Les déroulements de carrière

La structure des carrières des fonctionnaires est organisée selon plusieurs nomenclatures hiérarchisées et emboîtées. Les fonctionnaires sont d’abord répartis en quatre catégories –désignées dans l’ordre hiérarchique décroissant par les lettres A, B, C et D selon le diplôme exigé lors du recrutement– qui correspondent à des niveaux de responsabilité et de salaire décroissants. À l’intérieur de chacune de ces quatre catégories, chaque "métier" de la fonction publique correspond à un “corps de fonctionnaires” qui est défini par un niveau de recrutement, par une mission et par un déroulement de carrière spécifiques. Chaque corps de fonctionnaires est divisé en “grades” à l’intérieur desquels sont définis des “échelons” qui permettent de gérer les “déroulements de carrière” (chap. IV article 29).

Par exemple, le corps des instituteurs relève de la catégorie B des fonctionnaires, et le concours externe de recrutement –sous ses différentes évolutions chronologiques– imposait un niveau de diplôme qui est allé du brevet au deug ; alors que le corps des professeurs d’école relève de la catégorie A de la fonction publique, et le concours externe de recrutement requiert le niveau licence.

Cette disparité catégorielle n’ouvre pas de voie de promotion ou de mobilité professionnelle pour deux raisons : d’une part, le corps des professeurs d’école a été créé pour se substituer au corps des instituteurs qui est, quant à lui, voué à l’extinction ; d’autre part, le "référentiel de métier" (c'est-à-dire la définition des tâches et des fonctions) est strictement identique pour les deux corps. Passer d’un corps à l’autre ne modifie ni la nature du travail effectué ni la position hiérarchique. En fait, les différences entre le statut d’instituteur et celui de professeur des écoles découlent de la revalorisation des enseignants du premier degré.

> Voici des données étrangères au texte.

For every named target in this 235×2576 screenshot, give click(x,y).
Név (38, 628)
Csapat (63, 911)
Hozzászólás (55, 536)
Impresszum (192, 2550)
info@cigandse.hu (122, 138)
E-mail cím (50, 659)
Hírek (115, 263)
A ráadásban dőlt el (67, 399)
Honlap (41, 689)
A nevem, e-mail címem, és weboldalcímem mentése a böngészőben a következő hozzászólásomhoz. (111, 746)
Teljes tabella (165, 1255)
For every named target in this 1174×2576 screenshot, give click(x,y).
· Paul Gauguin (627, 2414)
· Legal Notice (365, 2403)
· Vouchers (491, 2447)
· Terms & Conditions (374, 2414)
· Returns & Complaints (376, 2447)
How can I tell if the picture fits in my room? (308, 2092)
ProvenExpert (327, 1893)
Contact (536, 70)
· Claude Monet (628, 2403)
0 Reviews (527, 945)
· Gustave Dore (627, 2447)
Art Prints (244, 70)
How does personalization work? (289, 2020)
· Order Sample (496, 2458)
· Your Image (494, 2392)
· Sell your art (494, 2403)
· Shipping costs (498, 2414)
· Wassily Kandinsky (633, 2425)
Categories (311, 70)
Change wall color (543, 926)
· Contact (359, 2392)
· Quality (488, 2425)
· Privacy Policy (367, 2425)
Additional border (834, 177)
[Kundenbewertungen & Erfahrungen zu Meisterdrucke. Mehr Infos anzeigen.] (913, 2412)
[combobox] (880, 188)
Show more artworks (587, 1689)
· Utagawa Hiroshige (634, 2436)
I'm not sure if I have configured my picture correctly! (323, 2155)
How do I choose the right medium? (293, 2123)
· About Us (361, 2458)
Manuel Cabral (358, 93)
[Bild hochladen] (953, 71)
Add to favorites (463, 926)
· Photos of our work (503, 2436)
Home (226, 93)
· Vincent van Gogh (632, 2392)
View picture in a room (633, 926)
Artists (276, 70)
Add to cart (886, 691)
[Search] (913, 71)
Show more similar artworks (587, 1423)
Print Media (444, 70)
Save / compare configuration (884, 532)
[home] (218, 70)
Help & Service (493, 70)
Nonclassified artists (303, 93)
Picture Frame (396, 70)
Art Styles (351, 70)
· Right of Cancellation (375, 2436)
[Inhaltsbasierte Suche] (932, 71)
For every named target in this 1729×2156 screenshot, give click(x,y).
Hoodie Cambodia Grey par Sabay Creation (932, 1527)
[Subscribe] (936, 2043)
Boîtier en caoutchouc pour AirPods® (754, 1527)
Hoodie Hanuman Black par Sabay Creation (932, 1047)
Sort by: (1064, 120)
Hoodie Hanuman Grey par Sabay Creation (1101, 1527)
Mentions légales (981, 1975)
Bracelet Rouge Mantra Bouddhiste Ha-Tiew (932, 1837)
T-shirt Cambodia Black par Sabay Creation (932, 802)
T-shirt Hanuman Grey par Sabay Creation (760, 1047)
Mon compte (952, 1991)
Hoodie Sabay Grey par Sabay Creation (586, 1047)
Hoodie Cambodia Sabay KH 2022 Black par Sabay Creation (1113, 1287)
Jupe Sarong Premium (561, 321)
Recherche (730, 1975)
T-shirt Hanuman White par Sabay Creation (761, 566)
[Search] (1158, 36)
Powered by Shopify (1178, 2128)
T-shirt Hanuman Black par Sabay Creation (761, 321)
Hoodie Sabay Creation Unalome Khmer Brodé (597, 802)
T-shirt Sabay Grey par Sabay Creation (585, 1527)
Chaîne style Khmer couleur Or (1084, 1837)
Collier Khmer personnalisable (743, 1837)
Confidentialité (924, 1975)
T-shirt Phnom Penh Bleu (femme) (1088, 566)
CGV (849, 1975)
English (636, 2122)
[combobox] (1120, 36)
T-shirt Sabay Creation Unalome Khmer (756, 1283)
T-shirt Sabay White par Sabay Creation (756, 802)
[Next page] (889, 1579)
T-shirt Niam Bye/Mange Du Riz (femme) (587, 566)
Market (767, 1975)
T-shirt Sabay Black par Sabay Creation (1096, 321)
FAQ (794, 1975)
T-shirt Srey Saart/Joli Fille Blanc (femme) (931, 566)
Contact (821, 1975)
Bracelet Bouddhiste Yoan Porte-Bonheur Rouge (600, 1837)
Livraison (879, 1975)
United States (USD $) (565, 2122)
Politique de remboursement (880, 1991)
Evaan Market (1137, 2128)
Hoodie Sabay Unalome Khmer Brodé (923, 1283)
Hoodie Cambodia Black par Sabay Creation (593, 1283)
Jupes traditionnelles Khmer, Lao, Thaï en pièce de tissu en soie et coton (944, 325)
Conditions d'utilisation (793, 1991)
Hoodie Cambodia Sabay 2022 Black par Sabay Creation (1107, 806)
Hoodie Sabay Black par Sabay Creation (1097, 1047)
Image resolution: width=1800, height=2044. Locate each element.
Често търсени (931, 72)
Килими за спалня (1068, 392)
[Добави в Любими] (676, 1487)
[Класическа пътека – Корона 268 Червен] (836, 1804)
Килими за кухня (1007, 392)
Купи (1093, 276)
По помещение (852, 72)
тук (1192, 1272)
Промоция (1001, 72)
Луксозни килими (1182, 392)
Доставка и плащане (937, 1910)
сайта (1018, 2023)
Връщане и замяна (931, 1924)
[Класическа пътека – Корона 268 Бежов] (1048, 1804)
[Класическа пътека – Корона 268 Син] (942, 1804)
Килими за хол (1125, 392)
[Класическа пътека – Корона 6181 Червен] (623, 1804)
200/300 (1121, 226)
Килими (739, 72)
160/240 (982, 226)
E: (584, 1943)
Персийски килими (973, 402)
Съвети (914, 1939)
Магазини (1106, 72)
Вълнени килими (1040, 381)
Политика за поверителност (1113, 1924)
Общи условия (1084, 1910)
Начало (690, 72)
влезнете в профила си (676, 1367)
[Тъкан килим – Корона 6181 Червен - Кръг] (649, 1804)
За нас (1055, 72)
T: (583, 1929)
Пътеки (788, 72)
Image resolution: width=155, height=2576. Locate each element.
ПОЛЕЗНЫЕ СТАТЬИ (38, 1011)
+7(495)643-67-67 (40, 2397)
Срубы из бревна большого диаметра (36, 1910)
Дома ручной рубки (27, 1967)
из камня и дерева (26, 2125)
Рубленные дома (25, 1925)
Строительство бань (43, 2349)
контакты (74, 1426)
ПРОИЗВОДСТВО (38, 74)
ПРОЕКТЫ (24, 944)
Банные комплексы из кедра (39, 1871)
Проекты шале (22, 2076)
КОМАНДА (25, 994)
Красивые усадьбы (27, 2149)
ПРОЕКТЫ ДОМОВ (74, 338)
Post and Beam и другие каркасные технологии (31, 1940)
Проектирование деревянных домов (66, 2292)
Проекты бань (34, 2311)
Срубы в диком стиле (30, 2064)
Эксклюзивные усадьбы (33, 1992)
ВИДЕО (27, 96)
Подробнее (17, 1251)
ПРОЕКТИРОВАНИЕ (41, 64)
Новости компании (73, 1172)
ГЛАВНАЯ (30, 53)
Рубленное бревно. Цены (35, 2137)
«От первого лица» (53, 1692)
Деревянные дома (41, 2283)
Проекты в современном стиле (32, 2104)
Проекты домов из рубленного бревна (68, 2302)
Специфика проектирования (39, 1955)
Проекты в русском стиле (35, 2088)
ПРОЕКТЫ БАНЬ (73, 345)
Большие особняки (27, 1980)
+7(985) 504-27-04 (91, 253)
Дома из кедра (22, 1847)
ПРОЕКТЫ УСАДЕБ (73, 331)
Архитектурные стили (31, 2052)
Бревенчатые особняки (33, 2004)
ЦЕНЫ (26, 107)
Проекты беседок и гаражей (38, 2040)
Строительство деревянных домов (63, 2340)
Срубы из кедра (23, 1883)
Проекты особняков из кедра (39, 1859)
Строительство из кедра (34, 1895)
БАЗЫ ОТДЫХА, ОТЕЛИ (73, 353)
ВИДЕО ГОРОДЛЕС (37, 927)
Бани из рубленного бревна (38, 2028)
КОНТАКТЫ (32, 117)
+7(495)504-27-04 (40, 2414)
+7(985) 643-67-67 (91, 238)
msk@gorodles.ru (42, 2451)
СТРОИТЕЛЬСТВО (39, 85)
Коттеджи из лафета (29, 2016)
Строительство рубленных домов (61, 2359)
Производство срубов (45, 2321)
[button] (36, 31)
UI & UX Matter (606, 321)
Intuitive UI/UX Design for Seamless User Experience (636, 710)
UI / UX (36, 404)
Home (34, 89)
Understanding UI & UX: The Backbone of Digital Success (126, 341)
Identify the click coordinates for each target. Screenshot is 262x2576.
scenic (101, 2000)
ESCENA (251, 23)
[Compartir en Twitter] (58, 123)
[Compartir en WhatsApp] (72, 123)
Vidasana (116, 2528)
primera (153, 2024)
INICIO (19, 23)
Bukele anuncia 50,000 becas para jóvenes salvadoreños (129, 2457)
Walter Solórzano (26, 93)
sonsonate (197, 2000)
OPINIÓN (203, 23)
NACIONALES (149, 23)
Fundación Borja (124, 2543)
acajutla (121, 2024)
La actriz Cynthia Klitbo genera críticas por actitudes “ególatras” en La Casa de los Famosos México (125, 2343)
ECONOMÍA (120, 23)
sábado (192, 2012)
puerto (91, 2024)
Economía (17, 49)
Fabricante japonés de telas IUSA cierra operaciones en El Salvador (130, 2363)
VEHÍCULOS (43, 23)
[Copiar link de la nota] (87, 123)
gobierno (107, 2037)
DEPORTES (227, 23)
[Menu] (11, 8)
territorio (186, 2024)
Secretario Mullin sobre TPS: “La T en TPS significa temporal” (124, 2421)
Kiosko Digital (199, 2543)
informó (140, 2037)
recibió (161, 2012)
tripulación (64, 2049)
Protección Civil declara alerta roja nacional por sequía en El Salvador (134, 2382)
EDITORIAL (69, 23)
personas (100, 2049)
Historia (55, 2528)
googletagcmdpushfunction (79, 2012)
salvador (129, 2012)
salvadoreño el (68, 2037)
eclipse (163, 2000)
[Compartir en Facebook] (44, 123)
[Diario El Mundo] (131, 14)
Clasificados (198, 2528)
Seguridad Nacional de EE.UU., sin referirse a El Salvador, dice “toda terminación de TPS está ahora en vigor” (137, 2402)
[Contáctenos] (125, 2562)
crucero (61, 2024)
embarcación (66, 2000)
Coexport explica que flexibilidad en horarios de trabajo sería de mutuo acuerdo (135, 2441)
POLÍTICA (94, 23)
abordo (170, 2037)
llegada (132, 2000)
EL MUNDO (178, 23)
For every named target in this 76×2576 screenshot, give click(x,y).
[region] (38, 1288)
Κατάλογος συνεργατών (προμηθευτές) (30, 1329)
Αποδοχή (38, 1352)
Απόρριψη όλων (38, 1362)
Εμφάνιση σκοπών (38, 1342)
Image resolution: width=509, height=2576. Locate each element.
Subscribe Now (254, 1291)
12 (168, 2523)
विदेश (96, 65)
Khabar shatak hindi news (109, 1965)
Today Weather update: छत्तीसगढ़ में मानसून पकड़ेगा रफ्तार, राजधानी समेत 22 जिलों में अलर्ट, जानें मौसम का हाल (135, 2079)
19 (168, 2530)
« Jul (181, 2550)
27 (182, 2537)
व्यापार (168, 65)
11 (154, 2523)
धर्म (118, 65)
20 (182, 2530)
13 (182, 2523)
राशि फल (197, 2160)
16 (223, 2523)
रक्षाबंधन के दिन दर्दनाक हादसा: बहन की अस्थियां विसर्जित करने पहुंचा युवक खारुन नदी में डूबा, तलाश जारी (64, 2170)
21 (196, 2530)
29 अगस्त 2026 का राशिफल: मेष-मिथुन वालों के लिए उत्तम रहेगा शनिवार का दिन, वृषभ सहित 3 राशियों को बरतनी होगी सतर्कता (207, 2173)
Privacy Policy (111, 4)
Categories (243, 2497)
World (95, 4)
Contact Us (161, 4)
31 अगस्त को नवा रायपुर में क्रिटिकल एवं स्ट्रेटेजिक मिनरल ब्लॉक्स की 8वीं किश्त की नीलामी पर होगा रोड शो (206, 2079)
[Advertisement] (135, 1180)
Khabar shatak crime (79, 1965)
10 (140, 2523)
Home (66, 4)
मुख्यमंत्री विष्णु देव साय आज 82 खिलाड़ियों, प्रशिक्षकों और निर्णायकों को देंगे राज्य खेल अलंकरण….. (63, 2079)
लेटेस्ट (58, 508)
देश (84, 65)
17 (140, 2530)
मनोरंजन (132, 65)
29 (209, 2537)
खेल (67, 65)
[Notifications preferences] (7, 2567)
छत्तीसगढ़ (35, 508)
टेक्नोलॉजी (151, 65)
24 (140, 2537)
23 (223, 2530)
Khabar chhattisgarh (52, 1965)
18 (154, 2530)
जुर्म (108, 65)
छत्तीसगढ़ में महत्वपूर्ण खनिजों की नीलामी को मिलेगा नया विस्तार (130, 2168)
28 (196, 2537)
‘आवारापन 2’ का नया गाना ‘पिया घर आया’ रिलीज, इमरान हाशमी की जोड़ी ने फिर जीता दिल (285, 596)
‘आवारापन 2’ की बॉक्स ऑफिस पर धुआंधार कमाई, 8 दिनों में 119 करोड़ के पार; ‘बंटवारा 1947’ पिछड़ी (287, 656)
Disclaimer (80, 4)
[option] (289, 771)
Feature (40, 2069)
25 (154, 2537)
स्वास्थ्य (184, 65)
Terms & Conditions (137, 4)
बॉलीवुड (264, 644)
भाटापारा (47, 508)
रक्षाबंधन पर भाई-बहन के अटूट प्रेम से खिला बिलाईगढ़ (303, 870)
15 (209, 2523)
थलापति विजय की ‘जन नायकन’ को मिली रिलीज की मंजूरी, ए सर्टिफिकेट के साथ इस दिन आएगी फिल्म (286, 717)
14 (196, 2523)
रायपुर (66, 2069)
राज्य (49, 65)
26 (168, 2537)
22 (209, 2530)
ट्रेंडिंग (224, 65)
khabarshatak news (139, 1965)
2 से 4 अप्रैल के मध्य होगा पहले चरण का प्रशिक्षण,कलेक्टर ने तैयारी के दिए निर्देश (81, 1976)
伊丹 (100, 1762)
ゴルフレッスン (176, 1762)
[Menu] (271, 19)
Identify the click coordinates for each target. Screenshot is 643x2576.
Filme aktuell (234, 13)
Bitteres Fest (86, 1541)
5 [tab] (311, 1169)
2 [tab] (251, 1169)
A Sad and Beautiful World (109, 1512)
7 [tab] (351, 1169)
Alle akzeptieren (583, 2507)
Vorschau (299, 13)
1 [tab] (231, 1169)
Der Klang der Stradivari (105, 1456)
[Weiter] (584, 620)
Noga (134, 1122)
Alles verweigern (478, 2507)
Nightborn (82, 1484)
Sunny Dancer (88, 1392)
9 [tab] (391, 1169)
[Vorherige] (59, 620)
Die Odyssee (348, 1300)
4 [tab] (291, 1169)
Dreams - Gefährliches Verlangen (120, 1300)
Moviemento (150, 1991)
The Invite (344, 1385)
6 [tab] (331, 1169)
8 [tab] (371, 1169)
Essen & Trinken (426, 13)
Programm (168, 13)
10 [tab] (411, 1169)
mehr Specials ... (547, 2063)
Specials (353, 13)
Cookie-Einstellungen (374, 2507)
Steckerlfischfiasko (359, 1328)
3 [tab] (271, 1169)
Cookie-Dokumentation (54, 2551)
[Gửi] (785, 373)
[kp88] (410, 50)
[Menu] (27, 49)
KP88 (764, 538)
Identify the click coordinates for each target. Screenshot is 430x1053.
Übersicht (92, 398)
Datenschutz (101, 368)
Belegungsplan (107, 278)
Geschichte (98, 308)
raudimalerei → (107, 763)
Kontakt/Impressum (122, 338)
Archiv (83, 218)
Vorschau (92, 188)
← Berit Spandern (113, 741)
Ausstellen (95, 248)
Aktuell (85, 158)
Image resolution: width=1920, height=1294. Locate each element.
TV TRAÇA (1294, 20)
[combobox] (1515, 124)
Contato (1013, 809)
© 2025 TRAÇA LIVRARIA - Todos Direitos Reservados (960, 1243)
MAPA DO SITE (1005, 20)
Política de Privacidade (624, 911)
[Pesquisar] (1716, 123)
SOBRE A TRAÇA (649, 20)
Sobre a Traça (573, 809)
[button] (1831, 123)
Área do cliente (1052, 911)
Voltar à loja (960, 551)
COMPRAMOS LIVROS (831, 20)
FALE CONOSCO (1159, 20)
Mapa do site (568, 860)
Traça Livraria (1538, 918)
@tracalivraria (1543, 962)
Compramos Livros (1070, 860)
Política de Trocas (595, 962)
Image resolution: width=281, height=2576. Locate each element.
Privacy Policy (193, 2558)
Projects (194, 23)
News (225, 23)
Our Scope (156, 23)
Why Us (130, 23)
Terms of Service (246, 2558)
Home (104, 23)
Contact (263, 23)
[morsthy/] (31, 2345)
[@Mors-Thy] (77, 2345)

Cependant, on peut relever des enjeux importants, puisque la revalorisation n’est pas seulement salariale mais aussi symbolique, à commencer par la désignation par un terme commun avec le secondaire, et que l’appartenance au cadre A de la fonction publique ouvre de nouvelles perspectives de mobilité, comme par exemple les CAPES internes ou le statut d’ATER (attaché temporaire d’enseignement et de recherche) à l’université, pour lequel le détachement est réservé aux fonctionnaires du cadre A de la fonction publique.

L’emploi occupé par un fonctionnaire est conditionné par son corps d’appartenance et par son grade, selon un ensemble de règles administratives statutaires. Cependant, le fonctionnement réel relève aussi de "droits coutumiers" ou, du moins, de règles empiriques beaucoup moins strictes que les définitions formelles des textes de loi. Et l’analyse des pratiques conduit dans certains cas à distinguer, au-delà des définitions réglementaires, ce que nous avons appelé des positions professionnelles ou des postes de travail, c'est-à-dire les fonctions réellement exercées. Pour certaines positions, on constate l’absence de différence statutaire très marquée, et en même temps une redéfinition profonde des occupations, des responsabilités, des compétences requises et des charges de travail. L’examen de l’emploi/métier “administrateur d’école” du ROME nous a fourni un premier exemple de cette distorsion, et le chapitre cinq consacré aux filières internes de l'institutorat nous permettra de compléter. On peut donc retenir que la liste des postes de travail accessibles à un fonctionnaire est plus ouverte que les définitions officielles du cadre administratif. Un élément de souplesse apportant du "jeu" dans les règles d’affectation des fonctionnaires se situe dans les “positions administratives particulières” que nous allons examiner dans la section suivante.